Task to complete :: Give back the data in full, with every line exact.

(Data)

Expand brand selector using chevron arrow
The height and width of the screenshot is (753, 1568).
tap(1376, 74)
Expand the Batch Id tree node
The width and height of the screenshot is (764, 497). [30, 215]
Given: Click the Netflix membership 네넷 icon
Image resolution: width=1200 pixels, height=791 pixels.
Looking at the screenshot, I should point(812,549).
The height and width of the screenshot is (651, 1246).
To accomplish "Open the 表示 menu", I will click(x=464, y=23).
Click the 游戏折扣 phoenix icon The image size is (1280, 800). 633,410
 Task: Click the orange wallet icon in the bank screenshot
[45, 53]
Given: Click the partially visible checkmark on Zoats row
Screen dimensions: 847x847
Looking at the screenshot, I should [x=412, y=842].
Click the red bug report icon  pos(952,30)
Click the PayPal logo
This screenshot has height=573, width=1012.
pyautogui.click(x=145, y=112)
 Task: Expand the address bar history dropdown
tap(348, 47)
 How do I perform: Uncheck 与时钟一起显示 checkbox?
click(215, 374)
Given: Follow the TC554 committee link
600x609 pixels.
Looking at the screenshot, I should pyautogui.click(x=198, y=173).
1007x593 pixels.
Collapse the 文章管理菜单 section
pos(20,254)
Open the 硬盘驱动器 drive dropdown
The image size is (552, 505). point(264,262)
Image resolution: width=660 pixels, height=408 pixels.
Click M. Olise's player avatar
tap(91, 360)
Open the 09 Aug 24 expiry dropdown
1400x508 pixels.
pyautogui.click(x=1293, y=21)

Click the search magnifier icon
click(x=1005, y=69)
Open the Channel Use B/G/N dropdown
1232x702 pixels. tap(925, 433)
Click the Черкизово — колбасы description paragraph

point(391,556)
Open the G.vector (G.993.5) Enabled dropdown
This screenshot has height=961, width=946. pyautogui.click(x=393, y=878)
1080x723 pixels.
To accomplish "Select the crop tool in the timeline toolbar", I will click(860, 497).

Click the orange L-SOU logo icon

(End Data)

Task answer ::
Expand brand selector using chevron arrow
The height and width of the screenshot is (753, 1568).
tap(1376, 74)
Expand the Batch Id tree node
The width and height of the screenshot is (764, 497). [30, 215]
Given: Click the Netflix membership 네넷 icon
Image resolution: width=1200 pixels, height=791 pixels.
Looking at the screenshot, I should point(812,549).
The height and width of the screenshot is (651, 1246).
To accomplish "Open the 表示 menu", I will click(x=464, y=23).
Click the 游戏折扣 phoenix icon The image size is (1280, 800). 633,410
 Task: Click the orange wallet icon in the bank screenshot
[45, 53]
Given: Click the partially visible checkmark on Zoats row
Screen dimensions: 847x847
Looking at the screenshot, I should [x=412, y=842].
Click the red bug report icon  pos(952,30)
Click the PayPal logo
This screenshot has height=573, width=1012.
pyautogui.click(x=145, y=112)
 Task: Expand the address bar history dropdown
tap(348, 47)
 How do I perform: Uncheck 与时钟一起显示 checkbox?
click(215, 374)
Given: Follow the TC554 committee link
600x609 pixels.
Looking at the screenshot, I should pyautogui.click(x=198, y=173).
1007x593 pixels.
Collapse the 文章管理菜单 section
pos(20,254)
Open the 硬盘驱动器 drive dropdown
The image size is (552, 505). point(264,262)
Image resolution: width=660 pixels, height=408 pixels.
Click M. Olise's player avatar
tap(91, 360)
Open the 09 Aug 24 expiry dropdown
1400x508 pixels.
pyautogui.click(x=1293, y=21)

Click the search magnifier icon
click(x=1005, y=69)
Open the Channel Use B/G/N dropdown
1232x702 pixels. tap(925, 433)
Click the Черкизово — колбасы description paragraph

point(391,556)
Open the G.vector (G.993.5) Enabled dropdown
This screenshot has height=961, width=946. pyautogui.click(x=393, y=878)
1080x723 pixels.
To accomplish "Select the crop tool in the timeline toolbar", I will click(860, 497).

Click the orange L-SOU logo icon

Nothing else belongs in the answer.